Die SPÖ hat sich lange dagegen gewehrt – und nach der Kehrtwende von Christian Kern gab es auch im Sommer Widerstand. Mit dem Plan A hat sich das Ende einer gewissen Realitätsverleugnung eingestellt. Das war ein großer Sprung über den Schatten der SPÖ, den nicht alle mitgemacht haben. Letztlich ist man aber erzwungenermaßen wieder in den Wahlkampfmodus gekippt.
Sie haben einmal damit gedroht, Fächer zuzusperren. Haben Sie das in der Hinterhand, falls die Reform nun nichts wird? Nein. Wir haben keine Kampfmaßnahmen in der Schublade. Wir zeigen stattdessen mit einer Wertschöpfungsstudie, dass sich ein in die Unis investierter Steuereuro binnen kürzester Zeit doppelt und dreifach rechnet. Was die Studienplatzfinanzierung angeht, so gehe ich fix davon aus, dass sie kommt. Es wäre bizarr, so lange an einer Systemumstellung zu arbeiten, und sie dann zu kippen.
Bei der neuen Uni-Finanzierung fürchten manche Universitäten, dass sie zu Verlierern werden. Die Uni Linz zum Beispiel. Das Thema ist heikel, weil es auf eine Verteilungsfrage hinausläuft und die sind selten in trauter Einhelligkeit zu bewältigen. Die Einigkeit unter den Unis ist aber hoch.
Wie geht es dabei der Uni Klagenfurt? Sie gehört sicher nicht zu den großen Gewinnern, weil die Betreuungsverhältnisse in den meisten Fächern adäquat bis gut sind. Aber es geht um eine Veränderung, von der a la longue alle profitieren sollen. Und mit den zusätzlichen 1,35 Milliarden Euro für 2019 bis 2021 geht das grundsätzlich.

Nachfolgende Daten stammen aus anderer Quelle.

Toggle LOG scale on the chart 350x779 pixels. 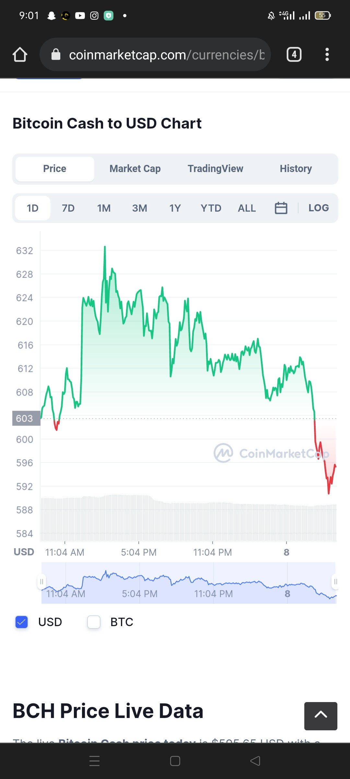click(319, 208)
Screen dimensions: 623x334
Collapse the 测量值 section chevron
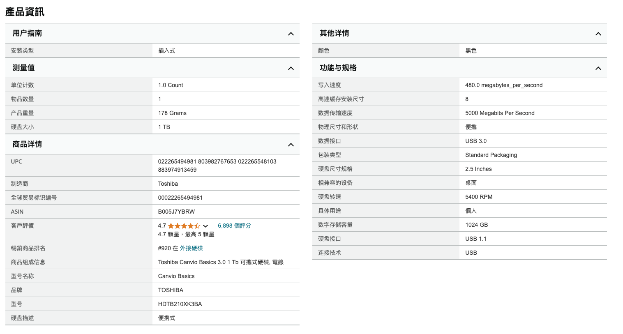point(291,68)
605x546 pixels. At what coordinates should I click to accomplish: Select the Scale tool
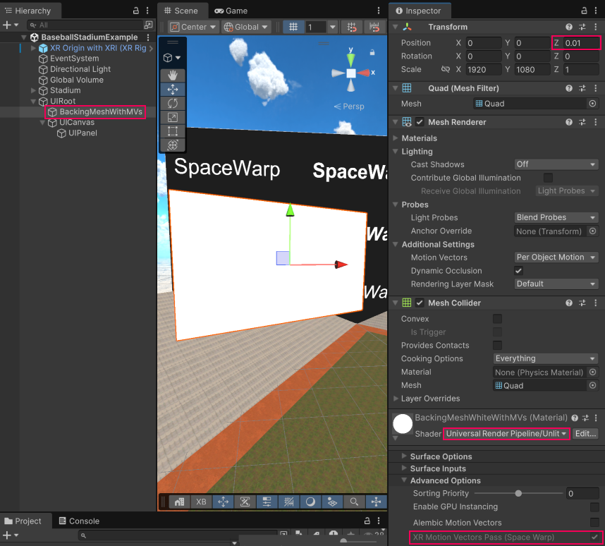point(173,117)
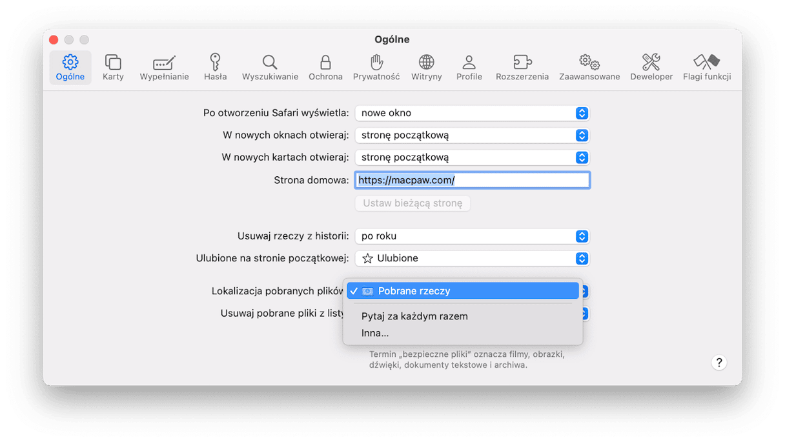Select the Hasła key icon
The height and width of the screenshot is (442, 785).
215,68
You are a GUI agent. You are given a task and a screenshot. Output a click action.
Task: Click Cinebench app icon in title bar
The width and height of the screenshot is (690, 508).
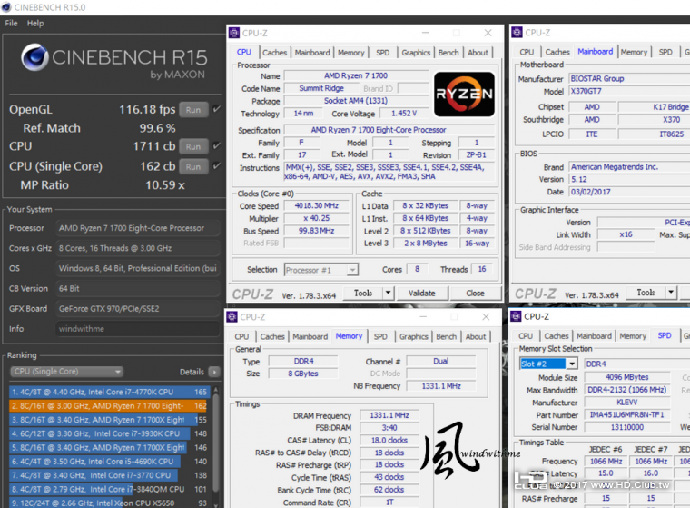pyautogui.click(x=6, y=7)
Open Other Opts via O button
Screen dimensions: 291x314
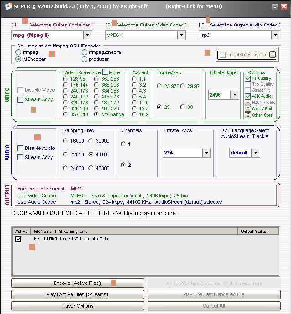[x=248, y=115]
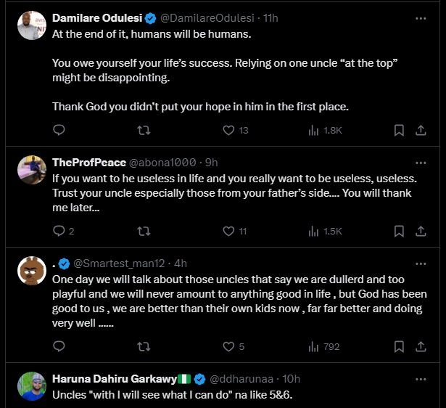Open more options on TheProfPeace's tweet
Image resolution: width=446 pixels, height=408 pixels.
point(421,162)
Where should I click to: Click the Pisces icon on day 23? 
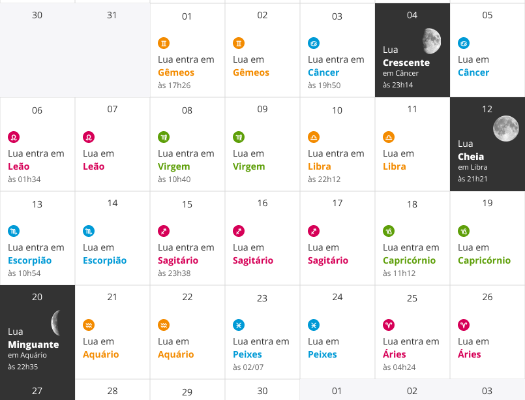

Zuletzt gab es Wirbel um die Medizin. Der Bund kauft Lehrleistungen von der privaten Paracelsus-Uni zu: Es gibt drei Millionen Euro, damit 25 Studenten nach dem Abschluss in Österreich bleiben. Das ist ein gefährlicher Präzedenzfall, der zum Sündenfall der Bundespolitik werden könnte. Wir sehen Handlungsbedarf: In Privatunis sollen keine öffentlichen Mittel fließen – auch nicht von Ländern und Gemeinden. Wenn sich dieses föderale ’Wünsch Dir was’ fortsetzt, wird es richtig teuer.
Sie haben immer wieder vor dem Einfluss der Länder in der Hochschulpolitik gewarnt. Was darf keinesfalls passieren? Die Dystopie ist, dass man sich verzettelt und im Unterschied zu dem, was angekündigt wird – ein Hochschulplan, der definiert, wie die Unis bundesweit aufgestellt sind – einfach Wünsche bedient werden. Und dass insbesondere kleine Medizin-Unis fleckerlteppichmäßig aus der Wiese sprießen.
Was ist Ihr Appell an die künftige Koalition? Was brauchen die Universitäten unbedingt? Eines ist völlig klar: Die Ansage „Make Austrian Universities great again“reicht nicht. Es braucht strukturelle Maßnahmen, konkrete finanzielle, rechtliche und organisatorische Reformschritte und nicht nur irgendwelche Sonntagsreden. Denn da haben wir vom Ziel der österreichischen WeltklasseUniversität abwärts schon alles gehört.